Ho appena terminato di leggere il nuovo nonché finora unico libro di Scrittrice Imperfetta, alias Lorena Giardino, un libro davvero carico di emozioni contrastanti, di cui ho percepito lo stato emotivo chiave, ovvero l'inquietudine prorompente, ricercata al di fuori quando in realtà ciascuno di noi ce l'ha interiormente.
Infatti, a tal proposito, secondo una mia ipotesi, in molte righe l'autrice parla, cioè scrive, pure di sé, quindi deduco almeno un qualcosina di autobiografico.

Vi è mai capitato di dover raccontare la storia di un film o di un opera narrativa che vi è particolarmente piaciuta a un vostro/vostra amico/amica ma non sapete proprio da dove iniziare? Ebbene, su per giù mi trovo nella stessa non facile situazione però per un motivo ben preciso: il libro, a parte che mi è risultato graditissimo, "L'imperfetta immensità" (titolo perfetto dalla malinconia copertina) è strutturato in maniera singolare con dei capitoli che sembrano racconti che si intersecano, si intrecciano e si collocano perfettamente come se fossero pezzi di un puzzle, mettendo in risalto oltre la già citata condizione di agitazione interiore, anche quel senso di solitudine, di abbandono, di inadeguatezza e soprattutto di incompletezza per cui (senza spoilerare) solo nel finale ognuno (tranne uno) troverà la propria dimensione, chi seguendo un "percorso" inevitabile ma necessario, chi rinascendo come una Araba Fenice seppur con le dovute difficoltà e tediosità di sorta, chi ricominciando, rimettendosi oppure uscendo di careggiata e chi invece... insomma un lavoro narrativo totalmente da scoprire come i suoi personaggi.
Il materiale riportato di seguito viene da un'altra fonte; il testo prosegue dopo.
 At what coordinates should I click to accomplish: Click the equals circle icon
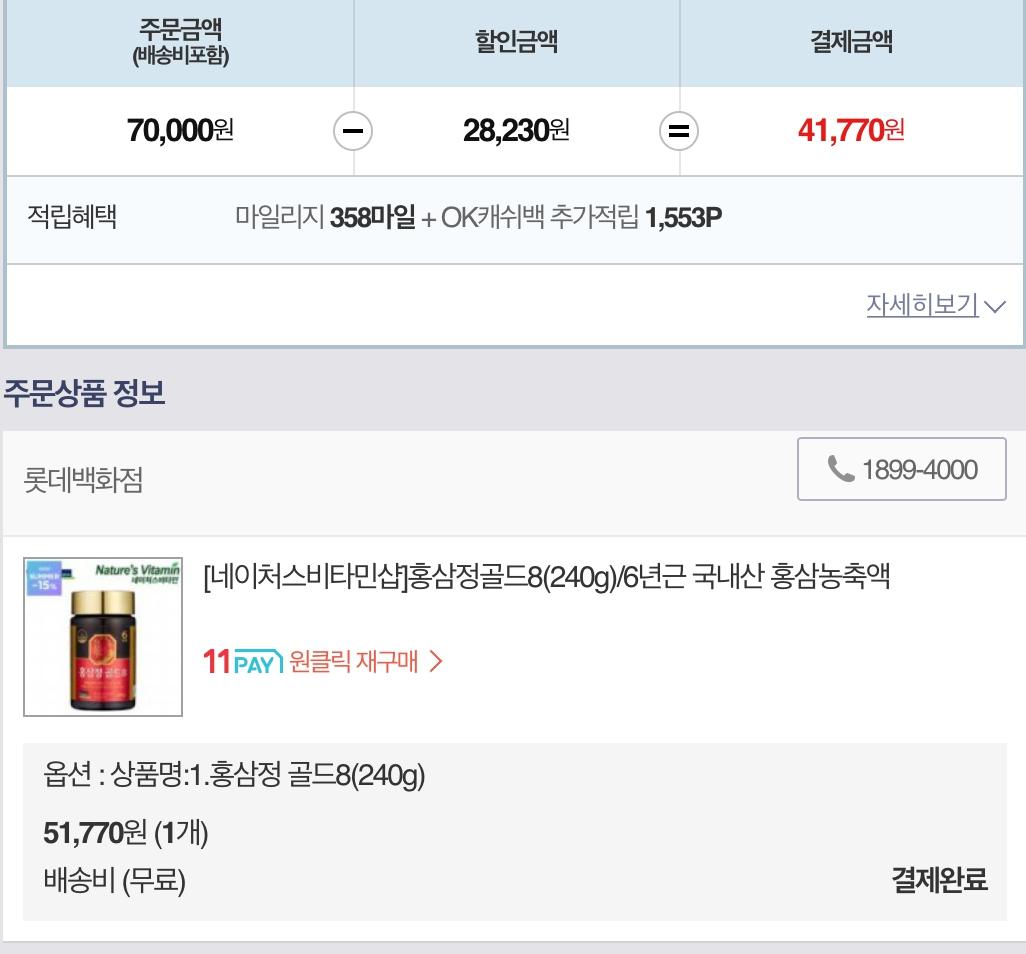pos(679,131)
Cosa ho ammirato de “L’imperfetta immensità"? Innanzitutto, l'ho trovato scritto benissimo, narrazione, dialoghi e diari implementati con doviziosa attenzione, mette in scena aspetti della vita quotidiana, alcuni dei quali davvero squisiti, un romanzo direi amaro e allo stesso tempo dolce nella sua drammaticità o imperfezione, tanto che, in alcune parti, sentitamente vengono messe in evidenza, tra le tante cose, manie ed egoismi da parte di varie figure (ad esempio i dispotici genitori di Maria e Giulia), per poi cadere sul "morbido" in alcune sequenze.
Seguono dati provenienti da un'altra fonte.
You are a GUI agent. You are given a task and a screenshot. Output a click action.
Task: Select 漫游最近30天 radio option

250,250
C'è un alternarsi bilanciato che ho apprezzato moltissimo per cui globalmente il romanzo risulta ben calibrato.
Ad ogni modo l'autrice ha saputo abilmente e strategicamente toccare in determinati punti la sensibilità di noi lettori, o almeno così è stato per me, infatti mi sono commosso diverse volte, tanto da desiderare di abbracciare alcuni personaggi se li avessi avuti davanti in carne ed ossa.
Personaggi attualizzabili? Direi di sì, poiché in linea con la depressione esistenziale del nostro tempo, ad esempio la difficoltà ad accettare la routine e il fallimento, non sentirsi all'altezza delle proprie e altrui aspettative, incapaci di progettare la vita e di porsi in relazione con gli altri e con se stessi. Però una soluzione, un rimedio o una medicina è possibile trovarla o ricercarla, come Giulia con il suo viaggio interiore che culmina in... no, direi di fermarmi qui!


In conclusione, tirando le somme, l'acquisto di questo romanzo d'esordio della valente scrittrice piemontese si è dimostrato una scelta ideale, tutto è curato, dalla generica perizia grammaticale, alla storia/trama, agli aspetti psicologici dei personaggi fino al gran finale che quadra e inquadra un po’ tutti.
Non posso che attendere pazientemente la successiva fatica letteraria di codesta prosatrice che mi ha intrattenuto in maniera partecipe per alcune ore del pomeriggio e di conseguenza per tutta la durata della lettura, infatti posso giurare che non ho staccato gli occhi da “L’imperfetta immensità” nemmeno per un minuto. 

Consigliato, cosa aspettate ad acquistarlo cari “imperfetti” lettori?